I spent about 30 minutes in the morning actively watching the markets while babysitting, and got stopped out trying to short the move up.  Then, I sensed a trend day about an hour after the open.  I flipped into trend day strategy mode, saw a bull flag, bought it, and headed out to lunch.

As soon as we came back and my son went to take a nap, I fired up the computer and spent a little more time monitoring the markets and ended up exiting the long position just about near the close of the day.  Wish it was this easy all the time.

Although I didn't have much screen time today, I did have some interesting highlights:
  • When I did sense a potential semi-revenge emotion after getting stopped out, I really tried my best to really feel and understand the emotions I was experiencing.  It was a way of really trying to accept and hear what my mind was telling me. 
  • While under stress, I also did my best to listen and to try and make the distinction between impulsive (revenge) vs intuitive (subconscious memory) suggestions by my mind.  Impulsive trades then to come quickly from a fast moving mind, while intuitive trade idea seem to be much slower, calmer and enveloping of the my soul.
  • This brings up another point, perhaps my trading plan is too rigid with regards to setups being too specific and rule bound for my particular personality.  For example, even trying to write down and explain how to switch between trend vs. range day setups, will likely be quite difficult. Guidelines may be a better tactic.
  • However, my trading plan will always be rigid with regards to risk management.  That's an area that does not have much room for negotiations. 

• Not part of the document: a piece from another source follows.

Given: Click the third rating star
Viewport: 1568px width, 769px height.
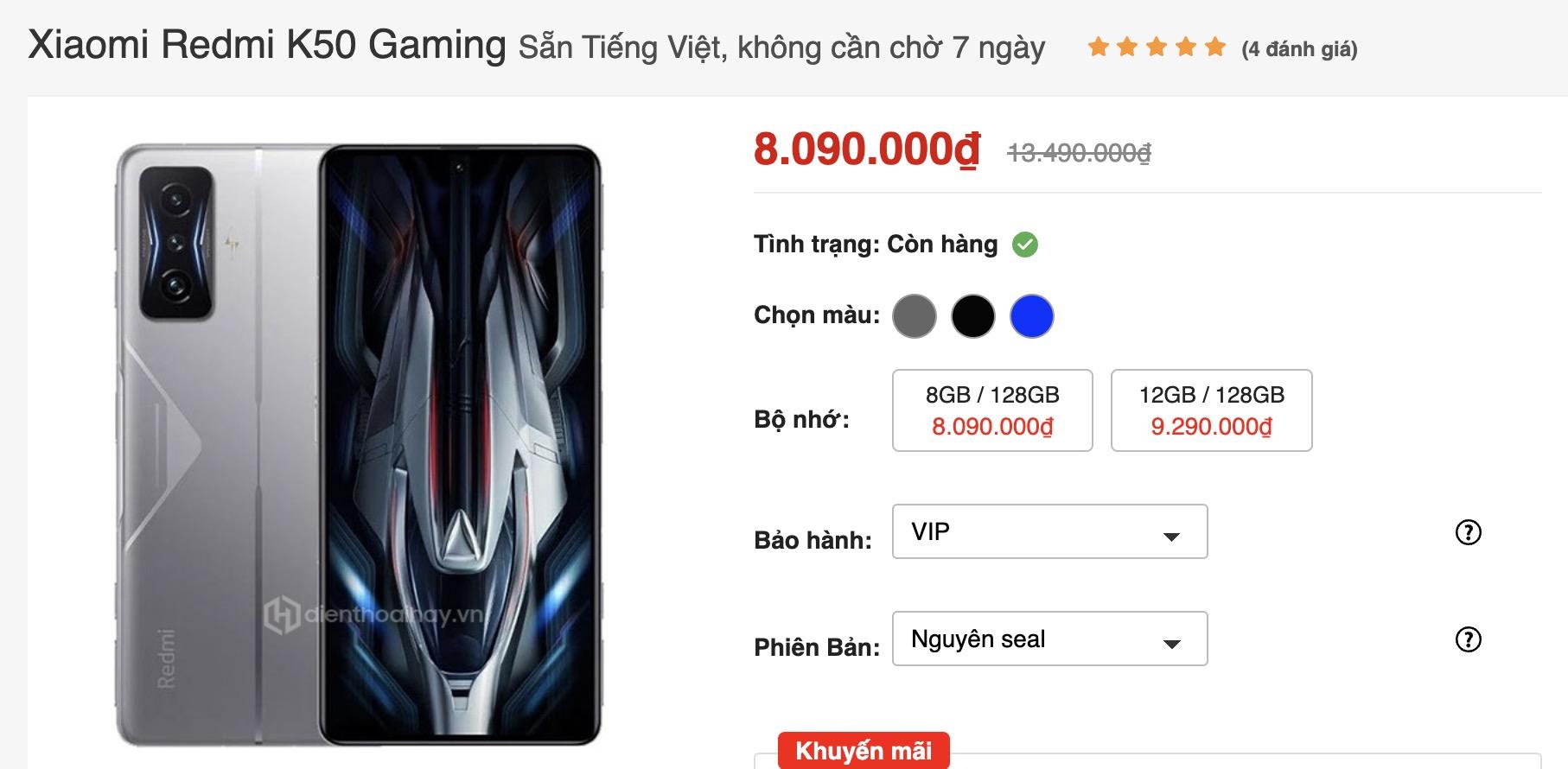Looking at the screenshot, I should pyautogui.click(x=1157, y=47).
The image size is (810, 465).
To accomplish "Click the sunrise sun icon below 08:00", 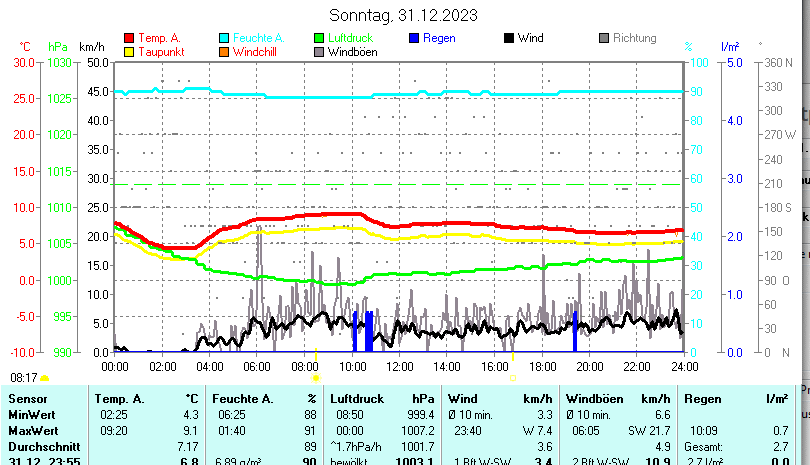I will pyautogui.click(x=315, y=378).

  • And maybe I'm onto something with regards to making less trading decisions per day.  Similar to limiting the number of pitches from a baseball pitcher or minutes played by a basketball player -- we all have our sweet spots.  This can be accomplished by either limiting myself to trading higher timeframes, and/or by trading lower timeframes for very limited periods.
And on a slightly different note, tomorrow is my first yoga class during the lunch hour.  Not sure what to expect or if this will even improve my trading, if at all.  In the worse case scenario, at least I'll be more more flexible, yeah?  As always, I will continue to experiment with various ways to improve myself and then track to see how they are working.